- _Отрывок для чтения_:

▼

Глава XXXIV
Глава XXXIV
Нарастающая неудовлетворенность. Конъюнктура и храм искусства. Слова Гоголя. Уходы режиссеров
С каждым годом возрастала моя неудовлетворенность положением Малого театра, росли недоумение и досада по поводу выбора малохудожественных пьес, включение которых в план театра можно было объяснить либо отсутствием вкуса, либо безразличием к судьбе театра, либо личными мелкими интересами.
Я был среди тех членов коллектива, которых беспокоило это положение. Приходилось выступать на производственных совещаниях, на заседаниях художественного совета, бороться за традиции старейшего русского, национального театра, академии театрального искусства. Необходимость этой борьбы была ясна для меня и многих товарищей.
«Разноликость» Малого театра в это время выявлялась больше, чем при моем поступлении в него. Этому способствовали и смерть многих славных актеров театра и уход некоторых актеров на пенсию. Ушедшие «старики», безусловно, в своей работе во многом выражали лицо Малого театра.

▲

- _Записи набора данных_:
▼

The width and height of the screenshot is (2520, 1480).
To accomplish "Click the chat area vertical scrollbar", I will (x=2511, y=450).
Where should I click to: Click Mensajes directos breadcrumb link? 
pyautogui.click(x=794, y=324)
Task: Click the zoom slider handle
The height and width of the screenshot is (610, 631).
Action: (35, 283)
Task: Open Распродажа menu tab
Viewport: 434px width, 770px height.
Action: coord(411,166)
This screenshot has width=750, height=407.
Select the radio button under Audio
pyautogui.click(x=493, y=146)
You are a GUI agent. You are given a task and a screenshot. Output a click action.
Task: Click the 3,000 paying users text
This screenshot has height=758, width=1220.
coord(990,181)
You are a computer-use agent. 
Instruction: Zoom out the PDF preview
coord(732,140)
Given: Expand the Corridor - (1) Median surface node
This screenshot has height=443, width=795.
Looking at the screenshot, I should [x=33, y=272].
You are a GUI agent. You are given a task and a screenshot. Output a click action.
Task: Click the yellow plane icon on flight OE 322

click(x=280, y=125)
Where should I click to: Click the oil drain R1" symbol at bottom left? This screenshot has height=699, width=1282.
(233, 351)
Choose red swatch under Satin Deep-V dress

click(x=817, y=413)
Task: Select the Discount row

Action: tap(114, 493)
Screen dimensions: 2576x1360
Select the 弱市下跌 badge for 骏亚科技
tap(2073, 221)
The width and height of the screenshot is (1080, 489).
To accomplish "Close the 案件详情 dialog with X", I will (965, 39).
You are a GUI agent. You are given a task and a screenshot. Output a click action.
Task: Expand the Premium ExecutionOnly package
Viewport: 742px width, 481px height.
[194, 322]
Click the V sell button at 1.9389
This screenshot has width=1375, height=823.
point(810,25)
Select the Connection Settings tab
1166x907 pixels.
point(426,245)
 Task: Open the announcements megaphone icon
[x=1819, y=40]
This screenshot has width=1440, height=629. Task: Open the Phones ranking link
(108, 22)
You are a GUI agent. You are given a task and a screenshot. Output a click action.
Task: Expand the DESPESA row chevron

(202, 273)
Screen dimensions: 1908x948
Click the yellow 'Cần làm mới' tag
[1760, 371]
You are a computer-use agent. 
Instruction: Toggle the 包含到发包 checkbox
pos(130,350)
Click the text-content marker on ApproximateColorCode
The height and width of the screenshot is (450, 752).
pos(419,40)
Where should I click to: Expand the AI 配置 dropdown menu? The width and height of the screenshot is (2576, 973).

▲

- _Список заданий_:
a. Перескажите, пожалуйста, короче абзац отрывка о Малом театре, начинающийся словами «Я был среди тех членов коллектива», сохранив его главные факты.
b. Продолжите отрывок о Малом театре после его последнего предложения.

- _Ответы к заданиям_:
a. Положение театра беспокоило автора. Он выступал на производственных совещаниях и заседаниях художественного совета и боролся за традиции старейшего русского национального театра, академии театрального искусства. Необходимость этой борьбы понимал и он сам, и многие его товарищи.

b.
В театре создалось смутное, неясное представление о будущих планах, о том, кто из состава Малого театра будет в силах разрешить все те труднейшие задачи, которые встали перед коллективом.
Конъюнктурные и злободневные (а не современные, глубокие) задачи и мелкая репертуарная суета заполняли театр. На афишах академии театрального искусства замелькали самые разнообразные названия, вплоть до пьесы Блинова и «Волшебного существа» Платонова, снятых с первых спектаклей ввиду устных и письменных протестов со стороны зрителей по поводу качества этих спектаклей. Многие из пьес не удерживались в репертуаре театра и половины сезона.
Блинов отказался от своей пьесы в том виде, как она была показана на генеральных репетициях в филиале Малого театра, так она была «доработана» режиссером. Нечто подобное случилось и с пьесой Раннета «Криминальное танго». До такой степени театр без участия автора «исправил» пьесу.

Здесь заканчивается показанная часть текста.